*** Opening of Supplied passage ***

Over-regulation is doubling the cost

Debate over regulation vs. over‑regulation

  • Many commenters stress that regulation is often “written in blood”: it exists because past harms (pollution, unsafe buildings, toxic products) actually happened.
  • Others argue that after the big wins (e.g., leaded gasoline, asbestos bans), the system drifts into thousands of marginal rules whose cumulative overhead outweighs benefits.
  • Some see blanket anti‑regulation rhetoric as ideological; others see blanket pro‑regulation rhetoric as thought‑terminating and blind to trade‑offs.

Revoy / truck engine certification dispute

  • The requirement to certify emissions impact separately for ~270 engine “families” at ~$100k each is viewed by some as protection theater and an entry barrier for small players.
  • Others respond that verifying claims is exactly what regulation is for, and that large fleet impact could justify substantial testing.
  • Suggestions include testing only the most common engine families, using representative sampling plus exemptions, or lowering test costs rather than dropping the requirement.

*** Close of Supplied passage ***
*** Opening of Records shown ***

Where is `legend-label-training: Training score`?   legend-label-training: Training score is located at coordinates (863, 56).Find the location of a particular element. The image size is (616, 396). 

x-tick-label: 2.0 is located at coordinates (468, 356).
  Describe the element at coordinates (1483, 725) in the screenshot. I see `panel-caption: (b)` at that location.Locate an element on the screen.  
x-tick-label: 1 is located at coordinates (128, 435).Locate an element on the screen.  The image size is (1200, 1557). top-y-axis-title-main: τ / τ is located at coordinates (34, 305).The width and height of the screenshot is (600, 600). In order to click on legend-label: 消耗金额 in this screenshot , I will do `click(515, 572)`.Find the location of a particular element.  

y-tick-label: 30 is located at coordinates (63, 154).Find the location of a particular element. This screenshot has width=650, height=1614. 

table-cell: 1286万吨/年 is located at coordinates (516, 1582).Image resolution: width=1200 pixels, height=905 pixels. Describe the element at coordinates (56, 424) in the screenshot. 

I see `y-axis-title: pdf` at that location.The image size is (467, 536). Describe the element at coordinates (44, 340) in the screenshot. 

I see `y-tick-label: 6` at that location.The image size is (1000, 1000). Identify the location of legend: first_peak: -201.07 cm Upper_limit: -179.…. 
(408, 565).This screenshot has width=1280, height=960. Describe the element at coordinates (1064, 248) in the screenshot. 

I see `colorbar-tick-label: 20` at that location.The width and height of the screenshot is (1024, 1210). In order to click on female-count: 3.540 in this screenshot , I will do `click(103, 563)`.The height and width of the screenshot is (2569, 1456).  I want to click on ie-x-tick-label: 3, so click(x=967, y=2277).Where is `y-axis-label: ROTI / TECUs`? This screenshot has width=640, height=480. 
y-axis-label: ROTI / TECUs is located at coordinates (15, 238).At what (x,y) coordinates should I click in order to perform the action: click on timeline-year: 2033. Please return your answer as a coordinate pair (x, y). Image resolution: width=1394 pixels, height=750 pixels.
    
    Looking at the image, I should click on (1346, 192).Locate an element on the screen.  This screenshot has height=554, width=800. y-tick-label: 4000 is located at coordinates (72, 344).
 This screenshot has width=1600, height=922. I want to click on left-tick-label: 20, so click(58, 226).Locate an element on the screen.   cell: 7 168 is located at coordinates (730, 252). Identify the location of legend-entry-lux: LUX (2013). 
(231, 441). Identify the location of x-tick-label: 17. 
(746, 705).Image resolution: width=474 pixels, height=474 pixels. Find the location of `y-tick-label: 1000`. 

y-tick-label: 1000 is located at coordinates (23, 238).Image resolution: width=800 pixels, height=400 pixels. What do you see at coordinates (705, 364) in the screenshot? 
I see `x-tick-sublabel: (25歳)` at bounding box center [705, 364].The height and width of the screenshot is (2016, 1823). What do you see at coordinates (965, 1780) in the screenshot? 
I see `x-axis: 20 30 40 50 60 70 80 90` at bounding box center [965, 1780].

*** Close of Records shown ***

» Exercise tasks:
1. According to the over-regulation text, about how much does certifying the emissions impact of each engine family cost?
2. Extend the over-regulation text, picking up after its last line.
The data has no connection to the over-regulation text.

» Written responses:
1. About $100k per engine family.

2.
Carbon capture and underground injection

  • Several commenters are uneasy about injecting large volumes of novel liquids underground, likening it to earlier “safe” industrial practices that later proved toxic.
  • Others argue that failing to deploy carbon‑reducing tech also has very real health and climate costs; the question is whether the specific risks have been adequately studied.
  • The four‑year delay just to decide which injection‑well category applies is cited as pure procedural drag, not safety work.

Regulatory capture, costs, and inequity

  • Recurrent theme: big incumbents treat regulatory complexity and certification fees as a moat; small firms and startups bear disproportionate burden.
  • Certification bodies and testing labs are described by some as de‑facto rent‑extractors with little competitive pressure to lower prices.
  • Counterpoint: in many industries, without strict, enforceable rules, firms do in fact cut corners, pollute, or mislead (Dieselgate, pharma pricing, unsafe buildings).

Process and reform ideas

  • Proposals include: more staff and funding for regulators, clearer exemption paths, sunset clauses on rules, faster classification decisions, and government‑funded or subsidized testing.
  • Some advocate “bigger but better” government that helps small firms navigate rules, rather than simple deregulation.
  • Others call for sharply simplifying codes (e.g., housing, environmental review) and explicitly accounting for the cost of inaction as well as the cost of experimentation.

Comparisons and wider analogies

  • China is cited as an example of heavy but fast, centralized regulation enabling massive infrastructure build‑out; others push back on calling that “democracy.”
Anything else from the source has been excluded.